Jacquier Road (pronounced jake way) is a road in Smith Flat connecting Smith Flat Road (old Highway 50) and Carson Road. It is named for the Jacquier family who owned property in that area.

Jay Hawk Court, Jayhawk Drive and the Jayhawk Cemetery in Rescue are named for early settlers who came not from Kansas, but from Missouri in the 1850s (Kansas not becoming a state until 1861). The term was later applied to guerrilla raiders in Kansas during the Civil War.

Johntown Creek Road is named for a creek near Garden Valley that is one of the first places prospected north of the Coloma valley following the discovery of gold in January of 1848.

The town named Johntown, which was actually a suburb of Garden Valley, was located at the junction of Manhattan and Empire creeks (the headwaters of Johntown Creek). It was often used interchangeably with Garden Valley through the late 1880’s. Who the creek, town and road was named for is lost in history, although there is a possibility that it was named for an early settler, John Cody, who built a sawmill there.

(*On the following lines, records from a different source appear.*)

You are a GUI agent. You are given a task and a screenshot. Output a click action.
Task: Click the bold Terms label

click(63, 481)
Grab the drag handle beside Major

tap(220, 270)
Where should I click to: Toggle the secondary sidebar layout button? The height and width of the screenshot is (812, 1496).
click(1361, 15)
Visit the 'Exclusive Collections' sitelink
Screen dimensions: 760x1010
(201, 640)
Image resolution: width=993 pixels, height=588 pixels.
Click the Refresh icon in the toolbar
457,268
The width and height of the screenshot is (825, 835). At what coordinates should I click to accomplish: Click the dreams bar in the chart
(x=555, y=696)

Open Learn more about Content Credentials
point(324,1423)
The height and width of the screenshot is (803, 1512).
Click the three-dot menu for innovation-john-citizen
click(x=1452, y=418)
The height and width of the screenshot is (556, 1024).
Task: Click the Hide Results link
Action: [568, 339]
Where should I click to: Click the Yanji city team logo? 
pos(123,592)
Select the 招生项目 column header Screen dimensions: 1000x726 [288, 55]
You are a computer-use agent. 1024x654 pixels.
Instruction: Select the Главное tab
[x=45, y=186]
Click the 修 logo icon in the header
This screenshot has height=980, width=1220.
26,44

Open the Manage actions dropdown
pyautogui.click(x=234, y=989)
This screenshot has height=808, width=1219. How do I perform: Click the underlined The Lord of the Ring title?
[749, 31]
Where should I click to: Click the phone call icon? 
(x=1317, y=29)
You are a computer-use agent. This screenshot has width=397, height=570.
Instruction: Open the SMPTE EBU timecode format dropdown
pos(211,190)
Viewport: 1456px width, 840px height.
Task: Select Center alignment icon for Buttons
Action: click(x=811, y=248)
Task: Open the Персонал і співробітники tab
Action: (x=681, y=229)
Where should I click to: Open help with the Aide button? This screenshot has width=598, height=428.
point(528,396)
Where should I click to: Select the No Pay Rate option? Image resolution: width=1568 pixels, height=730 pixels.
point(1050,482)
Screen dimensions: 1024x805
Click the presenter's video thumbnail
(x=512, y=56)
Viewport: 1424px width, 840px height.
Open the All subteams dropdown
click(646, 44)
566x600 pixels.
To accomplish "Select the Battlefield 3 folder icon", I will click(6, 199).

Kanaka Valley Road, is a road that leads to Kanaka Valley, near Salmon Falls.
The term Kanaka, comes from the Hawaiian word for person or human being and was used to identify the immigrant natives from the Sandwich Islands (later Hawai’i) in the mid-1850s, including most of the crew on the ship that brought John Sutter to California from the Sandwich Islands. They were not liked by the American miners because they were great swimmers and would dive into the rivers and pick up gold nuggets. Kanaka soon became a derogatory word in California.

Kelsey Road and Kelsey Canyon Road get their name from the two brothers, Benjamin and Samuel Kelsey, early miners after whom the town of Kelsey is named.
Benjamin, his wife Nancy and their daughter, Ann, were members of the Bidwell-Bartleson Party which arrived in California in 1841, making Nancy and Ann the first white women to cross the plains into California. Benjamin and Samuel’s brother Andrew, also a member of that party, settled in Lake County and was killed in 1849 by the local natives whom he reportedly did not treat well. The town of Kelseyville in that county is named in his memory.

Kentucky Flat Road serves Kentucky Flat, a large area near Otter Creek, east of Georgetown that was first settled by a group of miners from Kentucky. Later, Aretas J. and Isabella Wilton settled on 160 acres there, engaging in mining and agriculture while raising four children.

Kingvale Road runs in a southerly direction from Motherlode Drive between El Dorado and Shingle Springs. At the intersection of the two roads was the community of Kingvale (sometimes called Kingsville) and the Kingsville House, a roadhouse claimed by the owners in 1853 (without much basis in fact) to be the “largest building in the state”.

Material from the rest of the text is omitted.